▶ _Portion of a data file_
· · · ·

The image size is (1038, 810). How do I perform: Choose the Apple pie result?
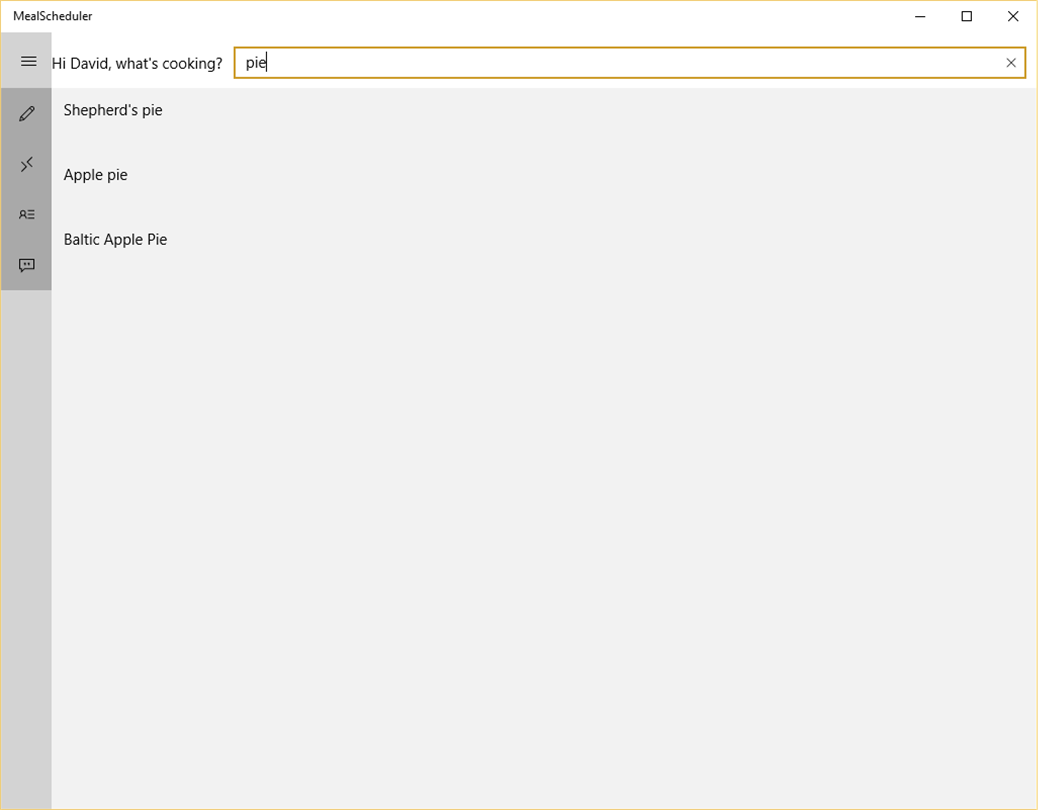(96, 175)
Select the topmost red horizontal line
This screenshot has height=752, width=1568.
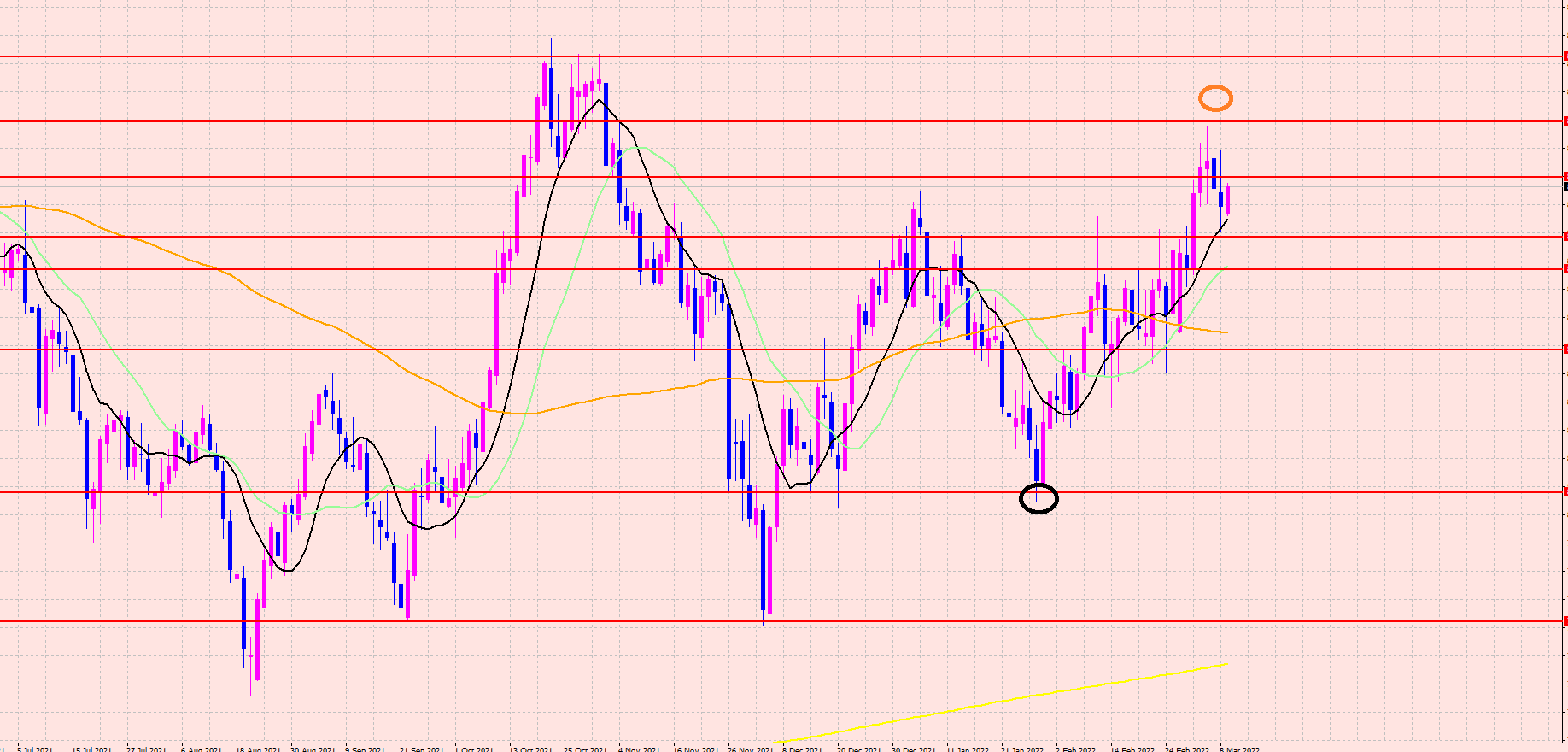(x=769, y=57)
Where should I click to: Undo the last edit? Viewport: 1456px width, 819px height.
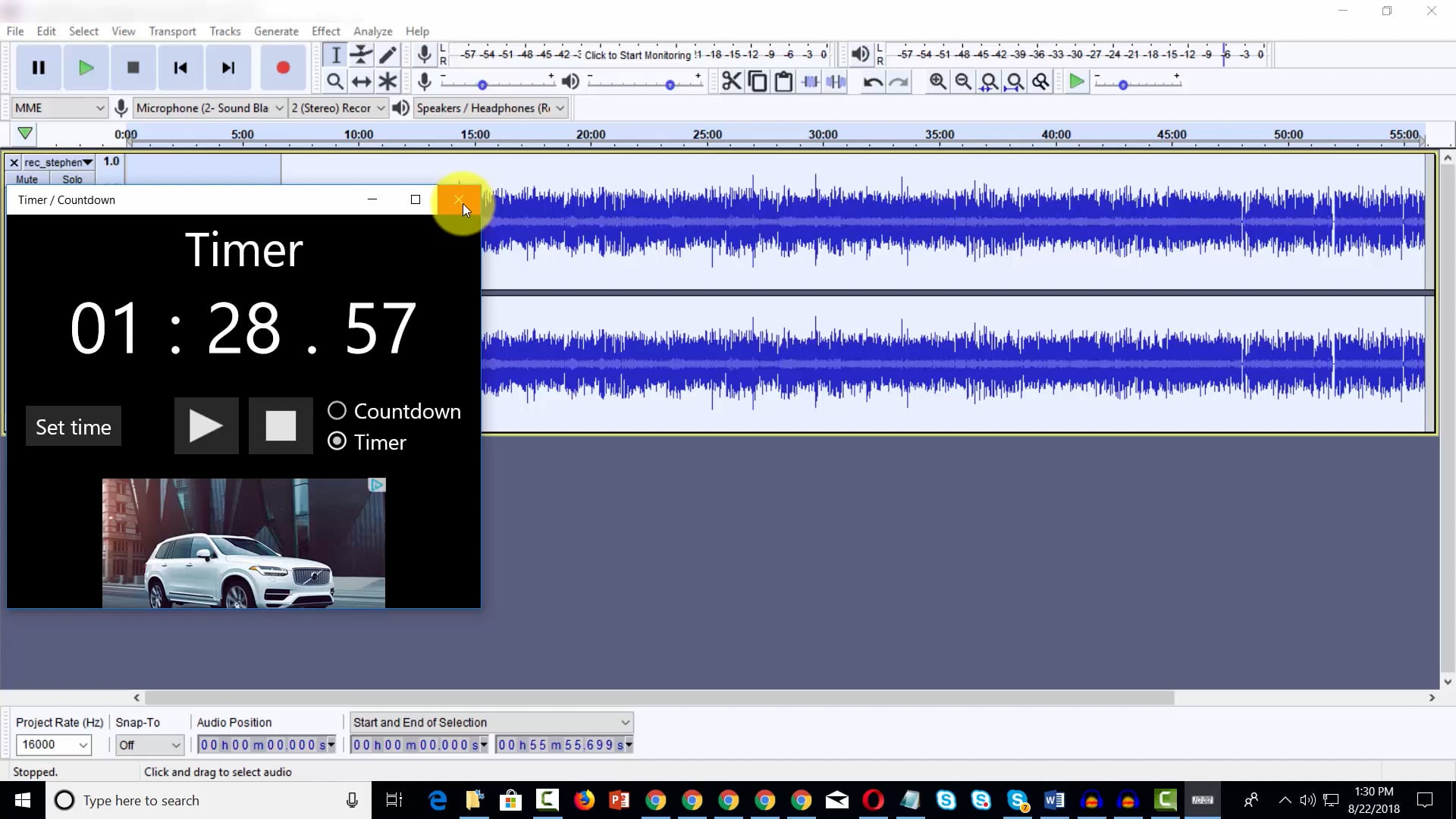coord(871,81)
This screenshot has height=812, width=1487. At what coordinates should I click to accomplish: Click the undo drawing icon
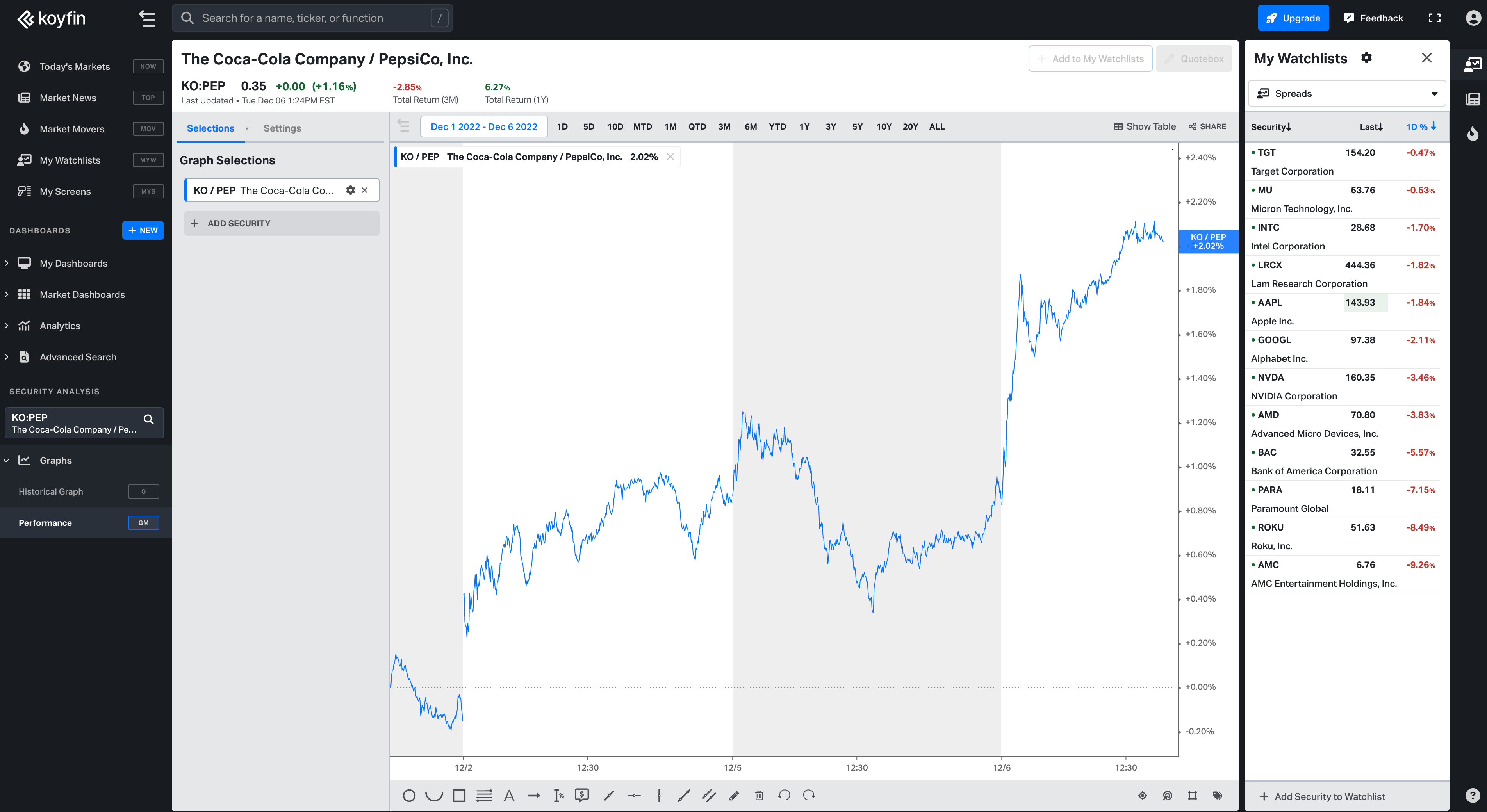784,795
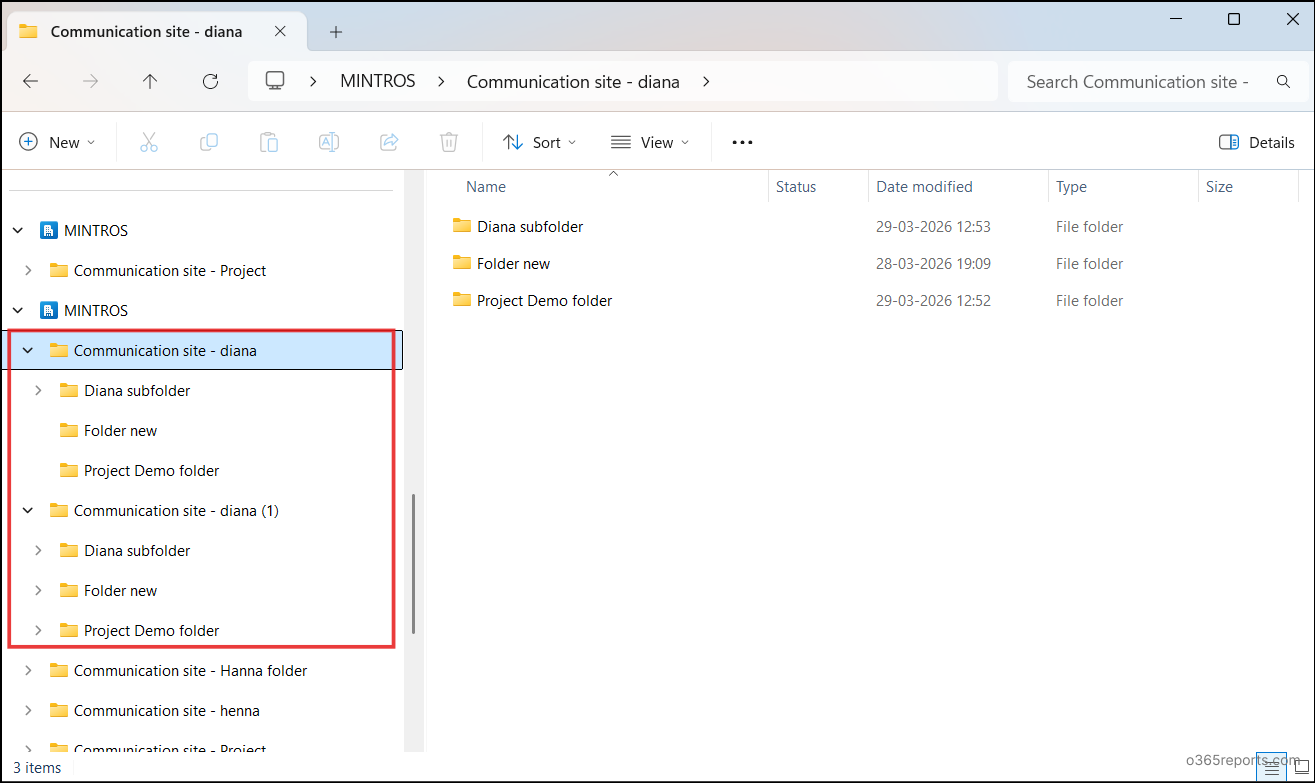The image size is (1315, 783).
Task: Cut the selection using the Cut icon
Action: coord(148,141)
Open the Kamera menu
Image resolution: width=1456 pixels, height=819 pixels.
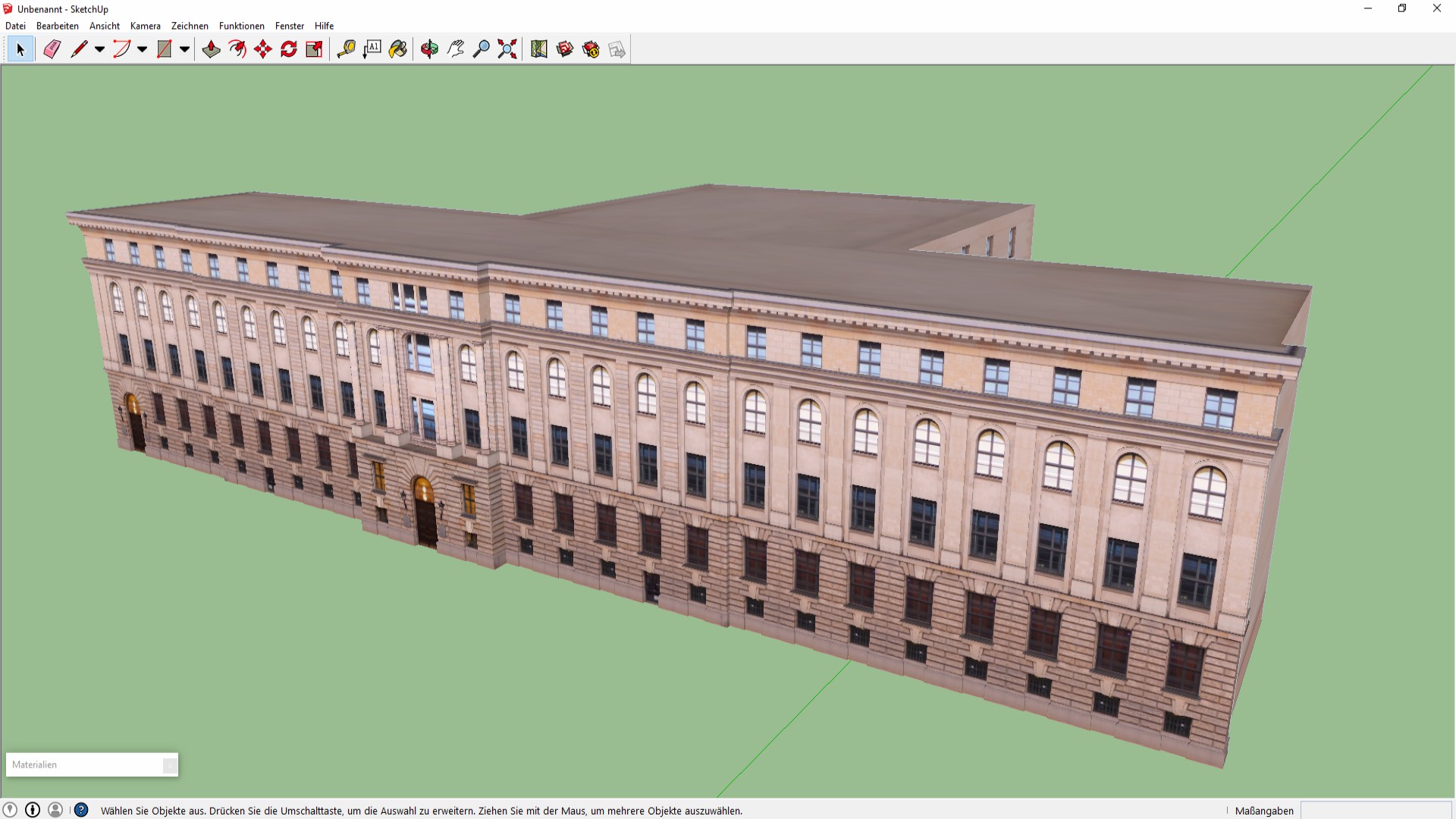pyautogui.click(x=145, y=26)

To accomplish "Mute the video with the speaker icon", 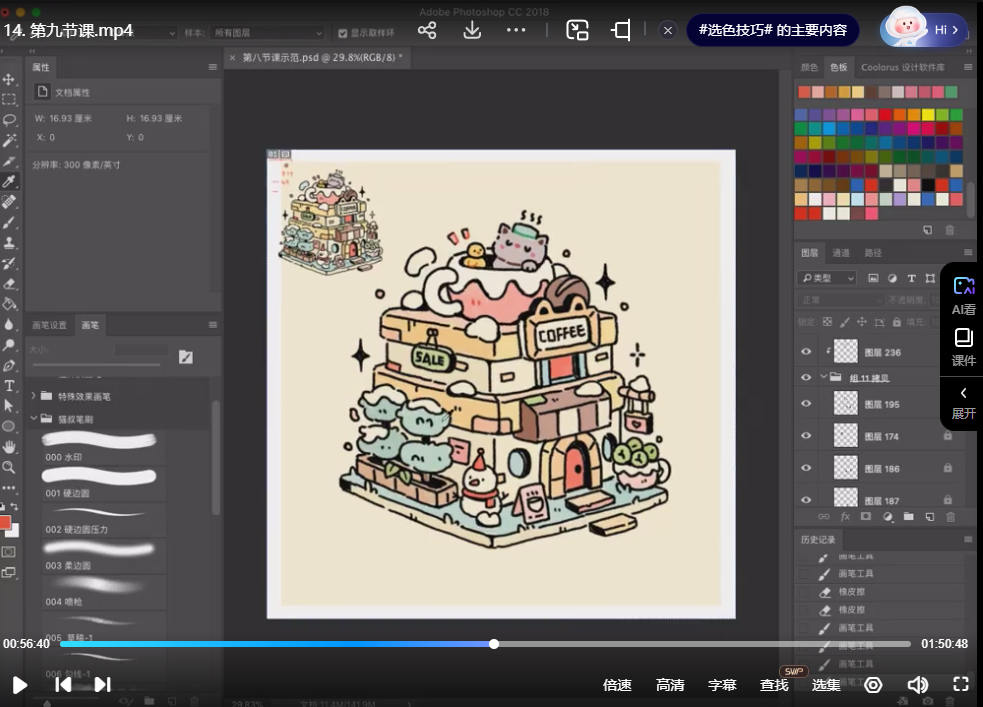I will click(917, 685).
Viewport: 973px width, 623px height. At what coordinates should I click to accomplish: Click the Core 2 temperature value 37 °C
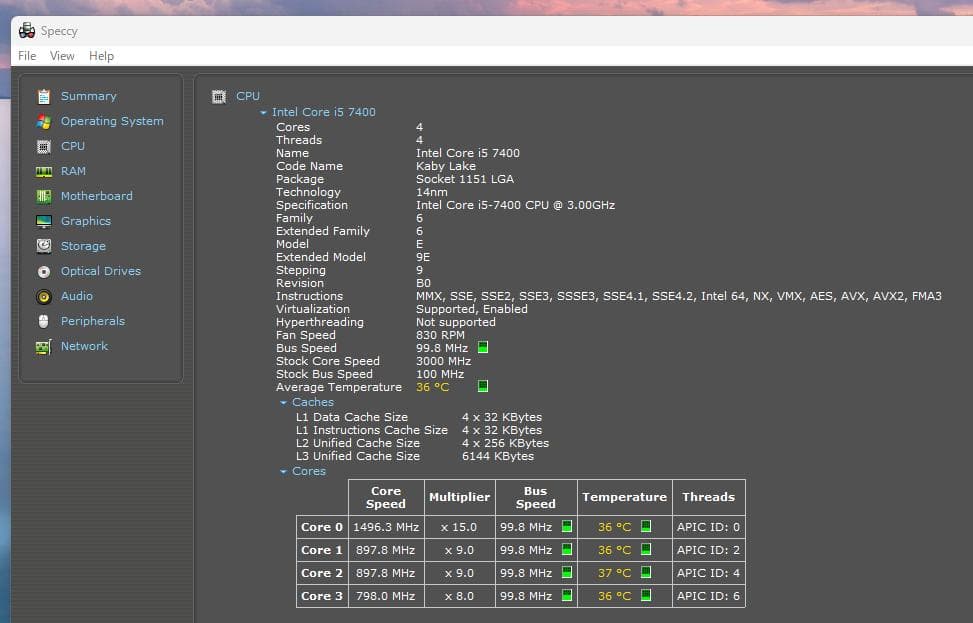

· · · ·

Please reproduce the data above word for word, starting at its very beginning and ending at the line that contains "coord(871,81)", with that line included. Omit the pictures from your copy.

▶ _COMPLETED TASK_
The image size is (1038, 810). How do I perform: Choose the Apple pie result?
(96, 175)
Select the topmost red horizontal line
This screenshot has height=752, width=1568.
(x=769, y=57)
Where should I click to: Undo the last edit? Viewport: 1456px width, 819px height.
coord(871,81)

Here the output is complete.